--- Extracted records Enclosed Below ---
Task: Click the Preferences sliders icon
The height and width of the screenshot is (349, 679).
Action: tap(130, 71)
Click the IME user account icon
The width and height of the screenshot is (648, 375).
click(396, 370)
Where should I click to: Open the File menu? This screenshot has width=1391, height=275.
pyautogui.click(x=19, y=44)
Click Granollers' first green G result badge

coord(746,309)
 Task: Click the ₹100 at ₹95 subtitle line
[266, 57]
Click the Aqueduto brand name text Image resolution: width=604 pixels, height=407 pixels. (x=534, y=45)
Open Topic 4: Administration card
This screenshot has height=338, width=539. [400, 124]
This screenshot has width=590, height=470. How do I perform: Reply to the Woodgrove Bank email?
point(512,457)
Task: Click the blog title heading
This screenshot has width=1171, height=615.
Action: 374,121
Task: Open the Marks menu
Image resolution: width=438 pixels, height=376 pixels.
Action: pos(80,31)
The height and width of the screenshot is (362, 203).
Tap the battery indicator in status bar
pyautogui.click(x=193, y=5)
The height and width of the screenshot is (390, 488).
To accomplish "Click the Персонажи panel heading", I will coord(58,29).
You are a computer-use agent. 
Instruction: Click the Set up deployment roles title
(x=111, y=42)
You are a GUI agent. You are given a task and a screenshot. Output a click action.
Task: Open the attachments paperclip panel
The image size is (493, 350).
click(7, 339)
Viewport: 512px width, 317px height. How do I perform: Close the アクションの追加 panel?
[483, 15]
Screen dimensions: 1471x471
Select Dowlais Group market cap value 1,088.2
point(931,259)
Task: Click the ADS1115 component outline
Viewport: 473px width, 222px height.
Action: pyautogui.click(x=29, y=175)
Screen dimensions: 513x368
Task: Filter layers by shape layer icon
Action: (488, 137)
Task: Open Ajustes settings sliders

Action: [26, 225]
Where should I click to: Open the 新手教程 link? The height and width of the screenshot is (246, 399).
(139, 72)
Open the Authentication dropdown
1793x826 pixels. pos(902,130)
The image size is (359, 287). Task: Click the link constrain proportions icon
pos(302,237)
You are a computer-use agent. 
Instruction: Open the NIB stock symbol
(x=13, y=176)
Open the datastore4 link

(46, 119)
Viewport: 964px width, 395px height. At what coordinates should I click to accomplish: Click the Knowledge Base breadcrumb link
--- End of Enclosed Extracted records ---
Could you transcribe the records in full, exactly?

Task: Click the Preferences sliders icon
The height and width of the screenshot is (349, 679).
Action: tap(130, 71)
Click the IME user account icon
The width and height of the screenshot is (648, 375).
click(396, 370)
Where should I click to: Open the File menu? This screenshot has width=1391, height=275.
pyautogui.click(x=19, y=44)
Click Granollers' first green G result badge

coord(746,309)
 Task: Click the ₹100 at ₹95 subtitle line
[266, 57]
Click the Aqueduto brand name text Image resolution: width=604 pixels, height=407 pixels. (x=534, y=45)
Open Topic 4: Administration card
This screenshot has height=338, width=539. [400, 124]
This screenshot has width=590, height=470. How do I perform: Reply to the Woodgrove Bank email?
point(512,457)
Task: Click the blog title heading
This screenshot has width=1171, height=615.
Action: 374,121
Task: Open the Marks menu
Image resolution: width=438 pixels, height=376 pixels.
Action: pos(80,31)
The height and width of the screenshot is (362, 203).
Tap the battery indicator in status bar
pyautogui.click(x=193, y=5)
The height and width of the screenshot is (390, 488).
To accomplish "Click the Персонажи panel heading", I will coord(58,29).
You are a computer-use agent. 
Instruction: Click the Set up deployment roles title
(x=111, y=42)
You are a GUI agent. You are given a task and a screenshot. Output a click action.
Task: Open the attachments paperclip panel
The image size is (493, 350).
click(7, 339)
Viewport: 512px width, 317px height. How do I perform: Close the アクションの追加 panel?
[483, 15]
Screen dimensions: 1471x471
Select Dowlais Group market cap value 1,088.2
point(931,259)
Task: Click the ADS1115 component outline
Viewport: 473px width, 222px height.
Action: pyautogui.click(x=29, y=175)
Screen dimensions: 513x368
Task: Filter layers by shape layer icon
Action: (488, 137)
Task: Open Ajustes settings sliders

Action: [26, 225]
Where should I click to: Open the 新手教程 link? The height and width of the screenshot is (246, 399).
(139, 72)
Open the Authentication dropdown
1793x826 pixels. pos(902,130)
The image size is (359, 287). Task: Click the link constrain proportions icon
pos(302,237)
You are a computer-use agent. 
Instruction: Open the NIB stock symbol
(x=13, y=176)
Open the datastore4 link

(46, 119)
Viewport: 964px width, 395px height. At what coordinates should I click to accomplish: Click the Knowledge Base breadcrumb link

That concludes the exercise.